Mental health review if required, should be sought during this time
Paracetamol overdose and NAC treatment are commonly associated with nausea and vomiting. Antiemetics should be prescribed PRN and full diet can be offered as tolerated.
Patients not meeting criteria for NAC treatment can be discharged from a toxicological perspective. If NAC has already been started before levels available (presentations >8 hours post ingestion, SR preparations), this can be stopped.
NAC infusion should be commenced if it has not already and the patient referred to the Toxicology Unit for a Short Stay Unit admission.
Established liver toxicity
All patients with established liver toxicity (ALT >50) should be discussed with the toxicology unit for admission. Patient’s with established hepatotoxicity evidenced by;
- INR > 3.0 at 48 hours or > 4.5 at any time
- oliguria or creatinine > 200 mmol/L
- persistent acidosis (pH < 7.3) or arterial lactate > 3 mmol/L
- systolic hypotension with BP <80 mmHg, despite resuscitation
- severe thrombocytopenia
- encephalopathy of any degree, or ALOC (GCS < 15) in the absence of sedatives.
require gastroenterology and ICU input for consideration of liver transplantation.

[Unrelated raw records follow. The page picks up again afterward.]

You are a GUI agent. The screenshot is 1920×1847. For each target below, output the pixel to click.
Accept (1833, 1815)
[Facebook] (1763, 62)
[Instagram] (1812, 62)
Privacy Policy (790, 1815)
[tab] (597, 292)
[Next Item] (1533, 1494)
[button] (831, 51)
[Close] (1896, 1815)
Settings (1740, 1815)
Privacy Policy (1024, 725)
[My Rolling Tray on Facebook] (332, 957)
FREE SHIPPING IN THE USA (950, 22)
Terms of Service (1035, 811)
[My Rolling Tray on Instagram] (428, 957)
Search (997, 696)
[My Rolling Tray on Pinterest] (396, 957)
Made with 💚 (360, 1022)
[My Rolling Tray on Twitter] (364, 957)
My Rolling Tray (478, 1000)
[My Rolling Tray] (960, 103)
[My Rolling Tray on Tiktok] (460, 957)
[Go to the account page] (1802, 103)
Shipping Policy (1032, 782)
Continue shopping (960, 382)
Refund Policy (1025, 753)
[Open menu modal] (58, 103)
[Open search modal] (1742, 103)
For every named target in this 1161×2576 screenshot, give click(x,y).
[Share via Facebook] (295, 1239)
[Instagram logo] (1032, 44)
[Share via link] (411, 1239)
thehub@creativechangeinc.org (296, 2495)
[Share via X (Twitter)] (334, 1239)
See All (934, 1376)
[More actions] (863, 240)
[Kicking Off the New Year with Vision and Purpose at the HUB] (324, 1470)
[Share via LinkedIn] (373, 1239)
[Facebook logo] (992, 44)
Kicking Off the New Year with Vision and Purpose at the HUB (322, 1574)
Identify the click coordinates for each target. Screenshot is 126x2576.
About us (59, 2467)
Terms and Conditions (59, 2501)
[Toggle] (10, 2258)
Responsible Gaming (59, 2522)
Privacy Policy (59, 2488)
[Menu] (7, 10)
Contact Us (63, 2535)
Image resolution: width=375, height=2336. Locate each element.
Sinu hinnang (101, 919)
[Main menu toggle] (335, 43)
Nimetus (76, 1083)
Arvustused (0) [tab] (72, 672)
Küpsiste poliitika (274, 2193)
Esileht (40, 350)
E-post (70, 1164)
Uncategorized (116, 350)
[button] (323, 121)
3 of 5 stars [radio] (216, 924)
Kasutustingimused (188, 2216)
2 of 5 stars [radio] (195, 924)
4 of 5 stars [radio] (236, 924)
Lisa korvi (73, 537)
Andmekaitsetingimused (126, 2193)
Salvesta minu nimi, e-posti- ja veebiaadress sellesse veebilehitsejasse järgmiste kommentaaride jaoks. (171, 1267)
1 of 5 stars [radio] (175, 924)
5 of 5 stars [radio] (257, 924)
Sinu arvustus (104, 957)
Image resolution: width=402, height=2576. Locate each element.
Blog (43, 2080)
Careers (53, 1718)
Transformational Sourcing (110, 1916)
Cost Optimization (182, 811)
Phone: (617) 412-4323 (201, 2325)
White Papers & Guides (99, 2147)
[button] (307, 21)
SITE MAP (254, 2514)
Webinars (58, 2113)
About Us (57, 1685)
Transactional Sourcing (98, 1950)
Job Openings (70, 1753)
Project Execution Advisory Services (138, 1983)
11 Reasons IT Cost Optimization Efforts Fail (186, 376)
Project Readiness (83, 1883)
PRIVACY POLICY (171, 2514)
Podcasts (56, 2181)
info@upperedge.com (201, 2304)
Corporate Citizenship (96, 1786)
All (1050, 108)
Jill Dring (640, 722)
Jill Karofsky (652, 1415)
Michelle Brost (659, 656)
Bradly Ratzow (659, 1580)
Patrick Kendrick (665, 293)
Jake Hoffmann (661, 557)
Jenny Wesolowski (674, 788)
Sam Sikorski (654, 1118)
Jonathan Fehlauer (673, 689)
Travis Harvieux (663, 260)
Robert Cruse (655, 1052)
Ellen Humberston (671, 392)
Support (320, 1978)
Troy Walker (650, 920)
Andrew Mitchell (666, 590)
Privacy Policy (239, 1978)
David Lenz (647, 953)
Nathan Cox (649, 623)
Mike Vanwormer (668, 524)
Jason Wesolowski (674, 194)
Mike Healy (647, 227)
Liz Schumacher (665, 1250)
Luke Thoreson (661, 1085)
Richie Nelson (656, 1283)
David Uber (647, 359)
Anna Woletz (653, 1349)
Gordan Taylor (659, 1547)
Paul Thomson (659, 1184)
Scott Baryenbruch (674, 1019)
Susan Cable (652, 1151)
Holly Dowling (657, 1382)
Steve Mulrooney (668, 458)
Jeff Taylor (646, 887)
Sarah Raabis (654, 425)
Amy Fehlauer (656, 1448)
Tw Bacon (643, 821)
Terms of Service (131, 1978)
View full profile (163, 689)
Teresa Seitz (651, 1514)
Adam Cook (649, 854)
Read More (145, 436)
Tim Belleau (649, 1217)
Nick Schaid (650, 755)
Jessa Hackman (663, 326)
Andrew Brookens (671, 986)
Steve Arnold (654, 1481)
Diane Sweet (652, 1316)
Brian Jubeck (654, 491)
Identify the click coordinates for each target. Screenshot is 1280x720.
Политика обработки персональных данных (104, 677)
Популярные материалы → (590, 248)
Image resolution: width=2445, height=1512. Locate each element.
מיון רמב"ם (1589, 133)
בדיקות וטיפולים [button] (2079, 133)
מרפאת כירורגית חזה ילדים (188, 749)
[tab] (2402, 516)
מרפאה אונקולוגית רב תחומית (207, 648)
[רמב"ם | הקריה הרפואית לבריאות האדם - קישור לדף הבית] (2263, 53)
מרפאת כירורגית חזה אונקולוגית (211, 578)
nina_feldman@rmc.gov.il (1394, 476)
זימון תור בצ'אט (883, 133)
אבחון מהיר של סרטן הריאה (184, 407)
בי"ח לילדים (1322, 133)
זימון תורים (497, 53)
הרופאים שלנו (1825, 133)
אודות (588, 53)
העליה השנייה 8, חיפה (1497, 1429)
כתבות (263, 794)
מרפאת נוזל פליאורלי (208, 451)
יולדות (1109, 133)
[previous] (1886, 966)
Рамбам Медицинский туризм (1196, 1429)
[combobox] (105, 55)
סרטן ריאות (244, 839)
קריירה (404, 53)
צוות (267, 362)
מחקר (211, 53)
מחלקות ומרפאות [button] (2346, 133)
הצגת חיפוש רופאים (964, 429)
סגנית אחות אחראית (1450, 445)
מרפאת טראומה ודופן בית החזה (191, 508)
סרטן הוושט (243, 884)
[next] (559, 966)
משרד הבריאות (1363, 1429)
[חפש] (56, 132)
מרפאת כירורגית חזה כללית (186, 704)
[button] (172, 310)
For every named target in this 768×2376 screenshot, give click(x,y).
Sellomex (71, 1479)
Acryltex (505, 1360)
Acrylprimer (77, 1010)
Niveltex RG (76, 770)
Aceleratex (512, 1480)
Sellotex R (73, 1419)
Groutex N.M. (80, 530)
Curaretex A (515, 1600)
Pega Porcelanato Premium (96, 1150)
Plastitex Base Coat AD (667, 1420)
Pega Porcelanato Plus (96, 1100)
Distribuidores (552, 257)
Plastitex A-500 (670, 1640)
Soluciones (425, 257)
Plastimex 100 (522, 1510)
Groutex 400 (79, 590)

Massive paracetamol ingestion (greater than 1g/kg) is associated with significant morbidity and mortality. They may be early altered level of consciousness and lactic acidosis due to mitochondrial inhibition. Early discussion with the toxicology team is recommended
NAC is associated with a non IgE mediated anaphylaxis, manifested by rash, wheeze and mild hypotension. Temporary cessation or slowing of the infusion will resolve symptoms. Occasionally bronchodilators or antihistamines are required. Severe reactions are rare and should be treated along standard lines for anaphylaxis. NAC reactions are not commonly seen with the 2-bag regime.
Reno-toxicity has a good prognosis and typically manifests as a reversible acute tubular necrosis.
Chiew, A.L., et al., Massive paracetamol overdose: an observational study of the effect of activated charcoal and increased acetylcysteine dose (ATOM-2). Clin Toxicol (Phila), 2017. 55(10): p. 1055-1065.
Chiew, A.L., et al., Modified release paracetamol overdose: a prospective observational study (ATOM-3). Clin Toxicol (Phila), 2018. 56(9): p. 810-819.
Toxicology and Wilderness Expert Group. Therapeutic Guidelines: toxicology and wilderness. Version 3. Melbourne: Therapeutic Guidelines Ltd; 2019.